A/N: With this, the last chapter has been reached. Thanks to anyone who enjoyed this story, and who dropped me a message to let me know! (Thanks, Rachel :)) You will find (hopefully understandable, accurate) definitions of the chapter titles below this chapter. Also, here the (previously announced) slight deviation from canon plot is taking place, though you will see it changes little of the outcome.


vi. Fractality

("Do you always get what you want?" –"Depends on whether I really want it or not."

She had laughed. "Heavens, you are a spoilt kid."

Actually, it had taken a lot more to convince her, but the end was worth the wait.)

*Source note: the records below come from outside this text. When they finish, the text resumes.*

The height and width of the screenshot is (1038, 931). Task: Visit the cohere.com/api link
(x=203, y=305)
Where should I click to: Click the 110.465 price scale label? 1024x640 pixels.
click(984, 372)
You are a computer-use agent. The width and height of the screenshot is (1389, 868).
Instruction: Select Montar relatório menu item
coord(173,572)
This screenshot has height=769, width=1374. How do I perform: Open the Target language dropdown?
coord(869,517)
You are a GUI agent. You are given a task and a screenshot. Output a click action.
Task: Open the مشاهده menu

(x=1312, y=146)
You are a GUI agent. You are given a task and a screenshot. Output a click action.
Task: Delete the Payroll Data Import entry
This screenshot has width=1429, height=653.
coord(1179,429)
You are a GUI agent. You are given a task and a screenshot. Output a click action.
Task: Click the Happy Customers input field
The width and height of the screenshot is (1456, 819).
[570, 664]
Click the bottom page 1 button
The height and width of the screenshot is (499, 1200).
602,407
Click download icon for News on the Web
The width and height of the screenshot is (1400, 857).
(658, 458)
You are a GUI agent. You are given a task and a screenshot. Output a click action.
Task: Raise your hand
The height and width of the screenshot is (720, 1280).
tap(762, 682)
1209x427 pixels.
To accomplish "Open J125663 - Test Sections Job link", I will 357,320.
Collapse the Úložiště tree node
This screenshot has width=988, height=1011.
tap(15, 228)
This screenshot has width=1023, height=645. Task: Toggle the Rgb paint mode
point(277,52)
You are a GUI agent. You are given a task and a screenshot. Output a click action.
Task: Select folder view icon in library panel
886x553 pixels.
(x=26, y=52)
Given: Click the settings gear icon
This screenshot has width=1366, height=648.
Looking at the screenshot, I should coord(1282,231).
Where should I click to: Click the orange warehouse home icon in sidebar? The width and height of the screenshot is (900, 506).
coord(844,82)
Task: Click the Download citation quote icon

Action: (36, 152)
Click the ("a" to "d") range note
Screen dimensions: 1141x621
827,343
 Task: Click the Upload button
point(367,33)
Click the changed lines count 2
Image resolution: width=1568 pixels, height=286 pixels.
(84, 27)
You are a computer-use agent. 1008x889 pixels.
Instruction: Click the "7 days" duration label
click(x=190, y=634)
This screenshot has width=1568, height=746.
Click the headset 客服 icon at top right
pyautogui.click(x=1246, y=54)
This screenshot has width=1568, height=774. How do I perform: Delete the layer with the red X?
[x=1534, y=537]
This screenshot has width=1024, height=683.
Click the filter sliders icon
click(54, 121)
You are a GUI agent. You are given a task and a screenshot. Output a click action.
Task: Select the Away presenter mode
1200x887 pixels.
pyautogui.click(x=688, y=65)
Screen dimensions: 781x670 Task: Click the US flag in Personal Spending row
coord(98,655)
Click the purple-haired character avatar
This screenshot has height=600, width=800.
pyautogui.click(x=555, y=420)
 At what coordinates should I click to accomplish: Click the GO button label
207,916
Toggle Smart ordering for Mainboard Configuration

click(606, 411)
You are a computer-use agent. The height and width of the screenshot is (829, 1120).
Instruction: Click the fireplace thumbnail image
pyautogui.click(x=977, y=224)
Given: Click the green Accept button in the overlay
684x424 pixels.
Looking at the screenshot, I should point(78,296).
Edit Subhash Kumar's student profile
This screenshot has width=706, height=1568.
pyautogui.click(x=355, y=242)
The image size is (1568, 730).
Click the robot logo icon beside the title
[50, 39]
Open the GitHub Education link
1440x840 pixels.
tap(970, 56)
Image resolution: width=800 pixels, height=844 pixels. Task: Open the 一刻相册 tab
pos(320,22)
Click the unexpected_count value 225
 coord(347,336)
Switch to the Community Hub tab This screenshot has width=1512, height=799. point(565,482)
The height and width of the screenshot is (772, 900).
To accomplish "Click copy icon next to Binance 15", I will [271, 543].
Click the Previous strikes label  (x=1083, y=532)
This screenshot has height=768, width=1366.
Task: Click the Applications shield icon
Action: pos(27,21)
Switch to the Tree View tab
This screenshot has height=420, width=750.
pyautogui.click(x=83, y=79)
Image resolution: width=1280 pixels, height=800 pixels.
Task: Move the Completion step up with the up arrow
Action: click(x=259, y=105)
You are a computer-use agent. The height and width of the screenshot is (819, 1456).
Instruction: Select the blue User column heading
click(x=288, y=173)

The birds were singing outside.

Minato was a trained shinobi, used to rising with the sun, so his mind was clear almost instantly. His internal clock, though, told him he still had some time, so he relaxed and kept his eyes closed. These days, his work hours were long and exhausting. That in itself was not the problem. He could deal with work and council meetings, desk time and lunch breaks barely long enough to swallow some soldier pills. Had he fallen asleep on the field bed in his office again? If so, the small, creaking thing had turned surprisingly comfortable suddenly. Kakashi probably would come to wake him soon, with the newest reports and that face that, to the world, seemed to hold no expression but for Minato spelled out his failure in capital letters every day. Obito had died at the Kannabi bridge. Neither Kakashi nor Rin had ever been the same again. But who was he to judge, he thought, feeling the thorn of agony twist inside him. None of them would ever be the same. They had lost Obito and so many others in this war. And despite everything there had been happy moments, because he'd had his team – his kids – and because Kushina had loved him back, and had agreed to marry him, and had become pregnant. And then she had died giving birth to Naruto, and the kyuubi had gone on a rampage, and Minato had been forced to seal the ninetails into his newborn son.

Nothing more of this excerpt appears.